Azure Minerals (ASX: AZS) will begin work this month at its newly acquired Andover nickel-copper project in the West Pilbara region of Western Australia.
Andover was one of four projects the company announced it was acquiring last month as part of a new Western Australian strategy.
A majority interest in Andover, along with similar deals on three gold projects, are being acquired by Azure from legendary prospector Mark Creasy, with his Creasy Group retaining minority interests in all four as well as being free carried to a decision to mine.
The Creasy Group has been a shareholder in Azure since 2003.
Azure, subject to shareholder approval, acquire 60% of the Andover nickel-copper project discovered by the Creasy Group in 2018. Previous drilling at the project has hit mineralisation including 7m at 2.62% nickel and 0.65% copper beginning 43m from surface.

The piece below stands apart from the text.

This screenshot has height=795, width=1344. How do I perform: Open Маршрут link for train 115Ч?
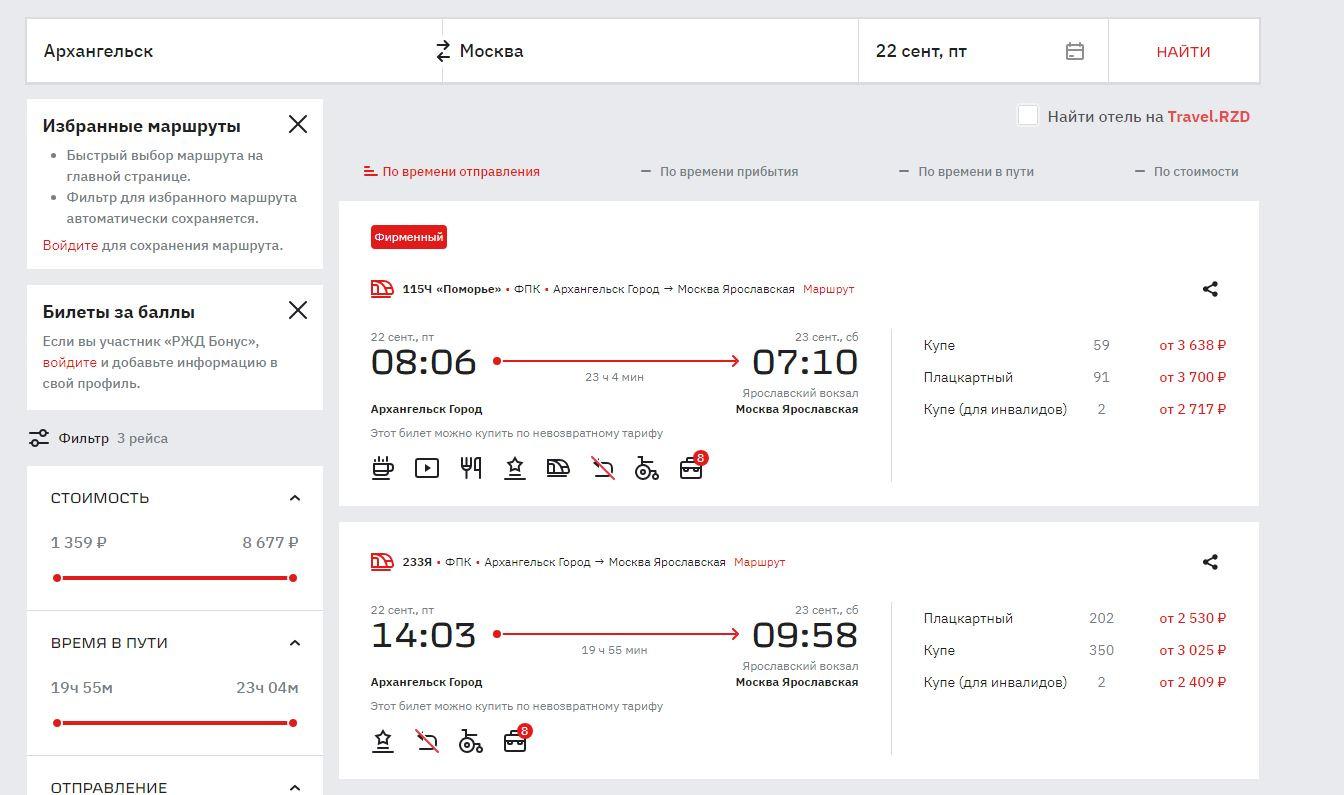pyautogui.click(x=828, y=289)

Other intersections include 2m at 2.1% nickel and 0.44% copper from 15m down hole and a third hole with two zones: 4m at 1.1% nickel and 0.8% copper from 6m and 2m at 1.77% nickel and 0.53% copper from 62m.
Azure says exploration strategies and priorities have now been established for Andover with the company’s exploration team to begin field activities this month.
Initial 12-hole drilling program to begin next month
Azure describes Andover as a “target-rich environment for nickel and copper sulphide mineralisation”, with outcropping nickel and copper gossans and multiple geophysical conductors.
Down-hole electro-magnetic surveys have identified strong off-hole conductors in several locations and include “strong potential” for sulphide bodies down-dip and along strike.
An initial, 3,000m diamond core drilling program is planned for September to follow up the Creasy Group intersections, while additional drilling will test other priority, but as yet undrilled, targets at a later date.
Consulting geologist Neil Hutchison of Geolithic Geological Services and geophysicist Russell Mortimer from Southern Geoscience Consultants have been engaged for Andover and have completed planning for the upcoming work.
Mr Mortimer has previously been engaged by the Creasy Group to work on the Andover deposit.
Mexico projects remain important core
Azure managing director Tony Rovira said last month, when announcing the Western Australian projects, that the company had made the move due to the COVID-19 pandemic in Mexico.
But he stressed at that time that Azure was not losing interest in that country, but also exploring ground in WA.
“It’s important for our shareholders to understand that our projects in Mexico remain an important core business for the company,” Mr Rovira added.
“However, these new projects are an exceptional opportunity to explore quality ground in partnership with a proven world-class mine-finder.”